(Stored data entries)
------------------------------------------------------------
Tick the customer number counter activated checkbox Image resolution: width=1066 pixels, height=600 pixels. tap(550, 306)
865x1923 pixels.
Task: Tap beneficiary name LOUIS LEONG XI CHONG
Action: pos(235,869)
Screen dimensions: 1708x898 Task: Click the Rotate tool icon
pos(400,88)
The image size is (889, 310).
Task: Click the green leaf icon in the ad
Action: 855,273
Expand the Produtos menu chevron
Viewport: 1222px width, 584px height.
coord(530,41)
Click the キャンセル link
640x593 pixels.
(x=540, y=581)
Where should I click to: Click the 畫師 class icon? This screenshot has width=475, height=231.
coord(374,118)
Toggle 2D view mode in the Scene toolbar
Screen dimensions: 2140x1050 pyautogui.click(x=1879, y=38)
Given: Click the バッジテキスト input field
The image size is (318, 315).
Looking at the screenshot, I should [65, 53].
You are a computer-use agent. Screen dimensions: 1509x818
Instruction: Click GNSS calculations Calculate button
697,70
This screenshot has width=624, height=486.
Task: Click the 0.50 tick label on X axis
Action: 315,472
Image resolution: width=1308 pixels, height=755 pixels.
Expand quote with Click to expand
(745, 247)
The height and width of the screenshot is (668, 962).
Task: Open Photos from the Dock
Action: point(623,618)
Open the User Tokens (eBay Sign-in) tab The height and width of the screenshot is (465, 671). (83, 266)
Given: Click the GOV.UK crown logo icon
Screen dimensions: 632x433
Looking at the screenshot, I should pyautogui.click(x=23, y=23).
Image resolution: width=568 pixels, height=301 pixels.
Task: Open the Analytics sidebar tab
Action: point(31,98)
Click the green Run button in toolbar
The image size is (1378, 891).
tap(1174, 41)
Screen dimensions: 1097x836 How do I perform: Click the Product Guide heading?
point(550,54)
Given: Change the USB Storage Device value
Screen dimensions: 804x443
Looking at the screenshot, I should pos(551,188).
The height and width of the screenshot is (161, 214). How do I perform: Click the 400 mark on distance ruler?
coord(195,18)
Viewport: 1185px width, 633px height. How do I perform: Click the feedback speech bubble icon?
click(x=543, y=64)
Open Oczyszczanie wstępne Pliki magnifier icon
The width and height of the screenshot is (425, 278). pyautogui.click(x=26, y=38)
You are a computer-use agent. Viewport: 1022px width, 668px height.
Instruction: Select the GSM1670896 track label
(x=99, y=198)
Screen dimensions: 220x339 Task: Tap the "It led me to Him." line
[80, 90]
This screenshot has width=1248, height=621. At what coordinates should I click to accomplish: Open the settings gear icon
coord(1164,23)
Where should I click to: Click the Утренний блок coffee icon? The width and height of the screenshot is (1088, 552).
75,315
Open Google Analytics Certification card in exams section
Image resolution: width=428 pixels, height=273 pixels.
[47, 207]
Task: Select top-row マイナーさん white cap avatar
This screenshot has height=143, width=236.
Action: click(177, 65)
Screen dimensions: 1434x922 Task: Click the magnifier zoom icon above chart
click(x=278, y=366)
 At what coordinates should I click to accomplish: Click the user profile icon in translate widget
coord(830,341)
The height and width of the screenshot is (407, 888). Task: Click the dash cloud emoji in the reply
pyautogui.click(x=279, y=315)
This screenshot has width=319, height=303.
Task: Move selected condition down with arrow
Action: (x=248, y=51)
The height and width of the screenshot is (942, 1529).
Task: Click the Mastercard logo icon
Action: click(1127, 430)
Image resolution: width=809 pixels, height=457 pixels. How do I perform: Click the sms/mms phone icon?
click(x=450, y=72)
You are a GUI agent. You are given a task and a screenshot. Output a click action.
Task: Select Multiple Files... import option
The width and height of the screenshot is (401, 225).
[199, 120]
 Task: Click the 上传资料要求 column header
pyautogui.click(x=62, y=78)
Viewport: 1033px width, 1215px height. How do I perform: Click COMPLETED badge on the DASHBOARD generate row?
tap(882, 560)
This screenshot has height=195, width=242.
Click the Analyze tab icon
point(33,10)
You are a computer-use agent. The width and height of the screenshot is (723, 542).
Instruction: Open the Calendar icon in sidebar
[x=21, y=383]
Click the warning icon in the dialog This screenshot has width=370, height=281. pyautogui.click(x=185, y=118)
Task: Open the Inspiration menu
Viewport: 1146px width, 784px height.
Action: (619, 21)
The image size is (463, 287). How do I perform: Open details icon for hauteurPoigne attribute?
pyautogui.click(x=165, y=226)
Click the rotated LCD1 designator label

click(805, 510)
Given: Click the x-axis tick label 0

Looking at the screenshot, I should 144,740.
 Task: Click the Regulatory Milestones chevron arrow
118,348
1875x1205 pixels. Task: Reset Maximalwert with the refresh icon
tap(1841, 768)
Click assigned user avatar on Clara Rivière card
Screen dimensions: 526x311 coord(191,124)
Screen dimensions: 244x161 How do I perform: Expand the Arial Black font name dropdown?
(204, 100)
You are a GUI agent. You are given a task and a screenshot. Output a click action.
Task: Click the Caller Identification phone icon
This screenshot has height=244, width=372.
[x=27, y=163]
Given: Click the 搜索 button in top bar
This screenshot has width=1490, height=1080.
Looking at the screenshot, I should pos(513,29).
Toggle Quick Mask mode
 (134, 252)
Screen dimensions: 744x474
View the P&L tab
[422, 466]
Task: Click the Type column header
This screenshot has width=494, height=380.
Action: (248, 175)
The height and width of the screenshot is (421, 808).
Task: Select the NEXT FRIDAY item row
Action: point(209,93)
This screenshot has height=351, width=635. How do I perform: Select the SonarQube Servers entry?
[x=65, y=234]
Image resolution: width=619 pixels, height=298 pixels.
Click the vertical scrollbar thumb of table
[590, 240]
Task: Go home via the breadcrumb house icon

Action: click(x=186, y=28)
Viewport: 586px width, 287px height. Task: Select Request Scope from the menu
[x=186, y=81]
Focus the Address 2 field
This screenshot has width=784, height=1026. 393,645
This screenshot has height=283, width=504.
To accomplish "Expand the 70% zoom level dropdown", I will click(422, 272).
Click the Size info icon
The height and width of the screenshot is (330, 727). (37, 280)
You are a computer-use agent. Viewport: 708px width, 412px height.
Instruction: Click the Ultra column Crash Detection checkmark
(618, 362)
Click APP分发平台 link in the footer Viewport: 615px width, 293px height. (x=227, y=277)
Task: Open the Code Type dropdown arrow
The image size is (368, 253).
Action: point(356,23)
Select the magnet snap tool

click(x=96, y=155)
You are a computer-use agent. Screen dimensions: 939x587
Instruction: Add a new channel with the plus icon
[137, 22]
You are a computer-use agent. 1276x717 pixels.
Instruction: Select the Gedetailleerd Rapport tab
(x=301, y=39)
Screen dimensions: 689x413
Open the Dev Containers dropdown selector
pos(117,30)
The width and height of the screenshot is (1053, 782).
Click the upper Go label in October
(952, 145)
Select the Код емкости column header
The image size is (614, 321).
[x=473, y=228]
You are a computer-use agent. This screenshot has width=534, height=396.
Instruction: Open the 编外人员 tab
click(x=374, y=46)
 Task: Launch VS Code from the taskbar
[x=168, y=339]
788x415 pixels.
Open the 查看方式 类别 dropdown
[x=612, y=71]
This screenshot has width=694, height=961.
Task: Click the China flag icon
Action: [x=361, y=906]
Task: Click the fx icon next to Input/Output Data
------------------------------------------------------------
■ **Direction**:
Convert everything from the line containing "Screen dimensions: 244x161" down to the line containing "pos(117,30)" into a JSON list of strings, one string per line, leaving out blank lines.

■ **Expected answer**:
[
  "Screen dimensions: 244x161 How do I perform: Expand the Arial Black font name dropdown?",
  "(204, 100)",
  "You are a GUI agent. You are given a task and a screenshot. Output a click action.",
  "Task: Click the Caller Identification phone icon",
  "This screenshot has height=244, width=372.",
  "[x=27, y=163]",
  "Given: Click the 搜索 button in top bar",
  "This screenshot has width=1490, height=1080.",
  "Looking at the screenshot, I should pos(513,29).",
  "Toggle Quick Mask mode",
  " (134, 252)",
  "Screen dimensions: 744x474",
  "View the P&L tab",
  "[422, 466]",
  "Task: Click the Type column header",
  "This screenshot has width=494, height=380.",
  "Action: (248, 175)",
  "The height and width of the screenshot is (421, 808).",
  "Task: Select the NEXT FRIDAY item row",
  "Action: point(209,93)",
  "This screenshot has height=351, width=635. How do I perform: Select the SonarQube Servers entry?",
  "[x=65, y=234]",
  "Image resolution: width=619 pixels, height=298 pixels.",
  "Click the vertical scrollbar thumb of table",
  "[590, 240]",
  "Task: Go home via the breadcrumb house icon",
  "Action: click(x=186, y=28)",
  "Viewport: 586px width, 287px height. Task: Select Request Scope from the menu",
  "[x=186, y=81]",
  "Focus the Address 2 field",
  "This screenshot has width=784, height=1026. 393,645",
  "This screenshot has height=283, width=504.",
  "To accomplish \"Expand the 70% zoom level dropdown\", I will click(422, 272).",
  "Click the Size info icon",
  "The height and width of the screenshot is (330, 727). (37, 280)",
  "You are a computer-use agent. Viewport: 708px width, 412px height.",
  "Instruction: Click the Ultra column Crash Detection checkmark",
  "(618, 362)",
  "Click APP分发平台 link in the footer Viewport: 615px width, 293px height. (x=227, y=277)",
  "Task: Open the Code Type dropdown arrow",
  "The image size is (368, 253).",
  "Action: point(356,23)",
  "Select the magnet snap tool",
  "click(x=96, y=155)",
  "You are a computer-use agent. Screen dimensions: 939x587",
  "Instruction: Add a new channel with the plus icon",
  "[137, 22]",
  "You are a computer-use agent. 1276x717 pixels.",
  "Instruction: Select the Gedetailleerd Rapport tab",
  "(x=301, y=39)",
  "Screen dimensions: 689x413",
  "Open the Dev Containers dropdown selector",
  "pos(117,30)"
]